• Sonuç bulunamadı

2. CEPHECİLİK KAVRAMI, NEDENLERİ VE KORUMA BAĞLAMINDA

2.3. Re storasyon Kuramları ve Cephecilik

2.3.3. Görsel kent yönetim yaklaşımı

Tekil bir binadan çok, bir doku ile ilgili bir öğe olan kent silueti, kentsel görünüm ve çevrenin kalitesini belirleyen, kentlinin dikkatini üzerinde toplayan önemli bir öğedir. Kent siluetini, mimari kompozisyon, malzeme, bina yaşı gibi niteliklerden daha çok binalar tarafından tanımlanan mekanların üç boyutlu görsel etkisi ve kalitesi belirler. Cullen’e (1971) göre binaların estetik duyarlılıkla bir araya gelmesi ile oluşan kent silueti sanat değeri yüksek bir tiyatrodur. Cullen 1971 tarihinde yayınladığı “The Concise Townscape” kitabında bina ve çevresinin oluşturduğu sanata göndermeler yapar. Görsel kent yönetim yaklaşımı, tarihi dokuda yapılacak tasarımların kent içindeki tüm dengeleri ve kentsel algının hesaba katılması gerektiğini savunur. Bunun için kenti parça parça düşünerek, her bir parçanın kentli tarafından algılanmasında devamlılığın olması gerektiğini savunur. “Serial Vision” adını verdiği kuramında kentlinin yaya hareketi ile kenti algılarken her bir parçadan etkilenmesinin önemini vurgular. Kentin var olan görünüşü (existing view) ile dışardan algılanan görünüşünün (emerging view) birbirleri ile uyumlu hale getirilmesi, kent kullanıcısının beyninde yaşadıkları şehirle ilgili daha çok resmin yer etmesine katkı sağlayacağını belirtmektedir.

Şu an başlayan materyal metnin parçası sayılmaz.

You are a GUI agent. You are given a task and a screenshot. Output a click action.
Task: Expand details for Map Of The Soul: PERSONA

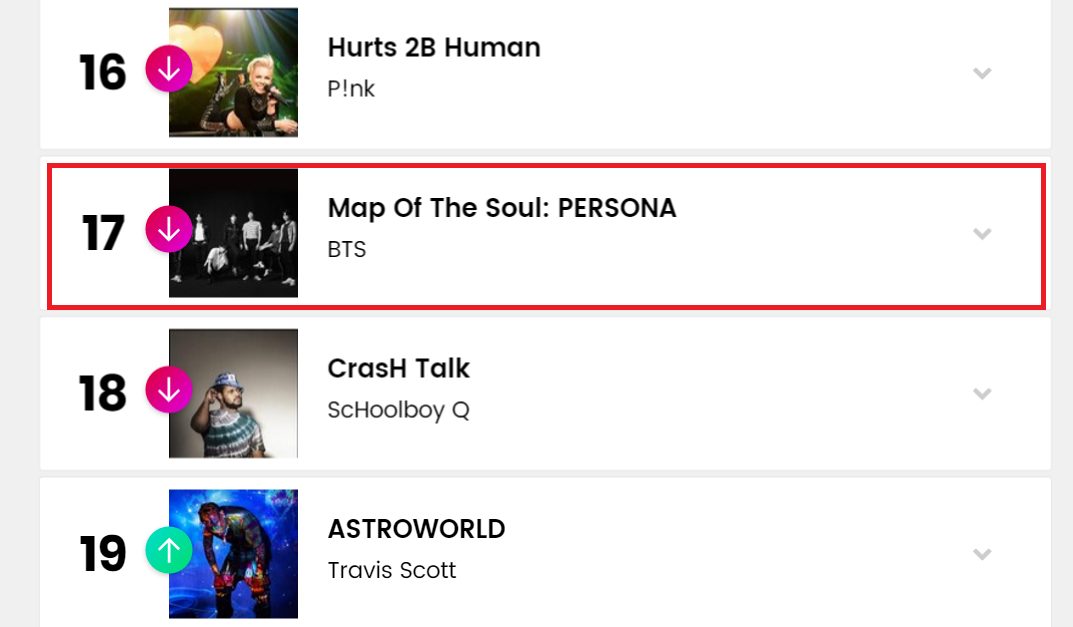[982, 233]
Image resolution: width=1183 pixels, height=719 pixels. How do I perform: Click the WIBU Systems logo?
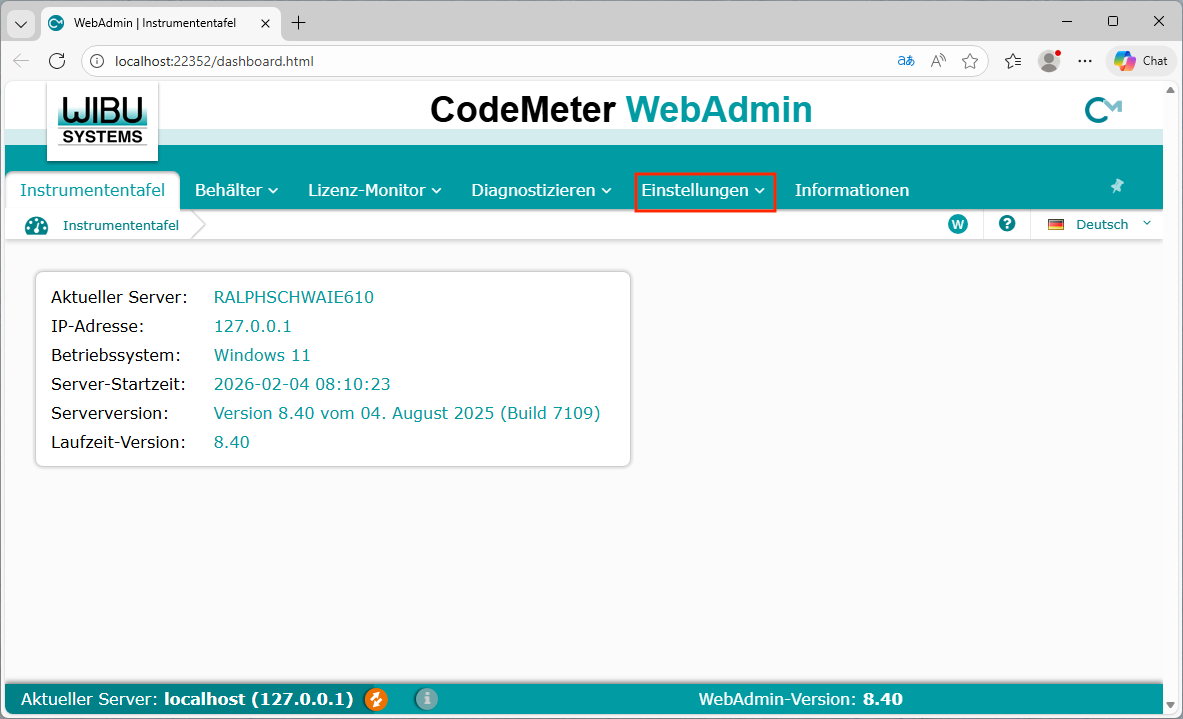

Görsel Kent Yönetimi tarihi kent dokusunun korunmasından daha çok estetik kaygıları içerir. Kentsel Morfolojik Yaklaşım aksine, bu yaklaşımla ilgili, kesin kabul görmüş doğrulara ve manifestolara rastlanmaz. Tarihi bir binanın cephe gerisinde yeni yapılaşmalara izin verir. Cephecilik uygulamalarını kabul edilebilir bulur. Bu nedenle de SPAB geleneğinden farklıdır hatta özgünlük ve tarihi bütünlüğün korunması noktasında ona tamamen zıt bazı fikirleri içerir. Bu akımın koruma ile kurduğu ilişki, benzer kent doku ve siluetlerinin korunması ve kentsel yenilemelerde bu doku ile uyumun sağlanması ile sınırlıdır. Tarihi doku veya siluette boşalan alanlara tarihi görünümlü, tarihi yapı izlenimi

veren binalar yapılması veya yeni yapılacak binalarda tarihsel öğelerin tekrar edilmesi, Görsel Kent Yönetiminin temel görüşüdür (Pendlebury, 2009). Rodwell (2007) Cullen’in çözümlemeli düşünce ve tasarım araçlarının önemini belirttiğini, kentsel görünüm bağlamında bunların birbirleriyle olan sanatsal ilişkilerinden bahsettiğini söyler. Ayrıca, Rodwell (2007) Cullen’in kentsel görünüm için en önemli üç elemanının, binalar, kentsel boşluklar ve yol bağlantıları olduğunu ve bunların komposizyonları ile kent kimliğinin oluşturulduğunu belirtir.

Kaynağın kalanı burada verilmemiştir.